>>>

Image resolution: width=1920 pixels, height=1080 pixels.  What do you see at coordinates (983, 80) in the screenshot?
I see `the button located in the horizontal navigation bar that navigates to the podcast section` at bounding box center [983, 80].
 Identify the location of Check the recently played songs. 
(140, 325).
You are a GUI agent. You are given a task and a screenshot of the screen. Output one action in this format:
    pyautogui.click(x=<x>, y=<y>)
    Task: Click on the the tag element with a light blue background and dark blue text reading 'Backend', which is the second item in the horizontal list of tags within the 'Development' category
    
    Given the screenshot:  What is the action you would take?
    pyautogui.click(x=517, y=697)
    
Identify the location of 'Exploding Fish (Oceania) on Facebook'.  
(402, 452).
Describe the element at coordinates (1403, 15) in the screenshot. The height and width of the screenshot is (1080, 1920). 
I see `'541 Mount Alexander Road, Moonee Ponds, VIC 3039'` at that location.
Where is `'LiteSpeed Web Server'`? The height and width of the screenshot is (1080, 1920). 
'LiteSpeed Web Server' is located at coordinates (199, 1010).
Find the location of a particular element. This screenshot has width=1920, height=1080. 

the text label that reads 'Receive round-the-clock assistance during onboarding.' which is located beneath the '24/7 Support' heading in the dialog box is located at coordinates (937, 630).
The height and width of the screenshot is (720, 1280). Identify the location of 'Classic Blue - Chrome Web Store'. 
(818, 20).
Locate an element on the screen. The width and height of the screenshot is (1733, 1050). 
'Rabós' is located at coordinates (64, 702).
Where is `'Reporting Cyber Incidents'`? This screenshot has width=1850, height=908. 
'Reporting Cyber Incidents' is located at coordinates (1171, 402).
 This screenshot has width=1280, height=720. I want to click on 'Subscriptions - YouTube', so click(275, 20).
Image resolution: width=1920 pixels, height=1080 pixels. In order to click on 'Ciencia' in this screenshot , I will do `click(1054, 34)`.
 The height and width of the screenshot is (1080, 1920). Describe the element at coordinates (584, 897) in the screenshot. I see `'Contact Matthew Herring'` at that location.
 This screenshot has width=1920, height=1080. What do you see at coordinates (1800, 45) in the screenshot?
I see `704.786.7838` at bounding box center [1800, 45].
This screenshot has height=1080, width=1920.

<<<

Given problem:
Render every line of the records above as a Markdown table with the columns "Row" and "Line", numbering the rows and leaving out blank lines.

Solution below:
| Row | Line |
|---|---|
| 1 | Image resolution: width=1920 pixels, height=1080 pixels.  What do you see at coordinates (983, 80) in the screenshot? |
| 2 | I see `the button located in the horizontal navigation bar that navigates to the podcast section` at bounding box center [983, 80]. |
| 3 |  Identify the location of Check the recently played songs.  |
| 4 | (140, 325). |
| 5 | You are a GUI agent. You are given a task and a screenshot of the screen. Output one action in this format: |
| 6 |     pyautogui.click(x=<x>, y=<y>) |
| 7 |     Task: Click on the the tag element with a light blue background and dark blue text reading 'Backend', which is the second item in the horizontal list of tags within the 'Development' category |
| 8 |     Given the screenshot:  What is the action you would take? |
| 9 |     pyautogui.click(x=517, y=697) |
| 10 | Identify the location of 'Exploding Fish (Oceania) on Facebook'.   |
| 11 | (402, 452). |
| 12 | Describe the element at coordinates (1403, 15) in the screenshot. The height and width of the screenshot is (1080, 1920).  |
| 13 | I see `'541 Mount Alexander Road, Moonee Ponds, VIC 3039'` at that location. |
| 14 | Where is `'LiteSpeed Web Server'`? The height and width of the screenshot is (1080, 1920).  |
| 15 | 'LiteSpeed Web Server' is located at coordinates (199, 1010). |
| 16 | Find the location of a particular element. This screenshot has width=1920, height=1080.  |
| 17 | the text label that reads 'Receive round-the-clock assistance during onboarding.' which is located beneath the '24/7 Support' heading in the dialog box is located at coordinates (937, 630). |
| 18 | The height and width of the screenshot is (720, 1280). Identify the location of 'Classic Blue - Chrome Web Store'.  |
| 19 | (818, 20). |
| 20 | Locate an element on the screen. The width and height of the screenshot is (1733, 1050).  |
| 21 | 'Rabós' is located at coordinates (64, 702). |
| 22 | Where is `'Reporting Cyber Incidents'`? This screenshot has width=1850, height=908.  |
| 23 | 'Reporting Cyber Incidents' is located at coordinates (1171, 402). |
| 24 |  This screenshot has width=1280, height=720. I want to click on 'Subscriptions - YouTube', so click(275, 20). |
| 25 | Image resolution: width=1920 pixels, height=1080 pixels. In order to click on 'Ciencia' in this screenshot , I will do `click(1054, 34)`. |
| 26 |  The height and width of the screenshot is (1080, 1920). Describe the element at coordinates (584, 897) in the screenshot. I see `'Contact Matthew Herring'` at that location. |
| 27 |  This screenshot has width=1920, height=1080. What do you see at coordinates (1800, 45) in the screenshot? |
| 28 | I see `704.786.7838` at bounding box center [1800, 45]. |
| 29 | This screenshot has height=1080, width=1920. |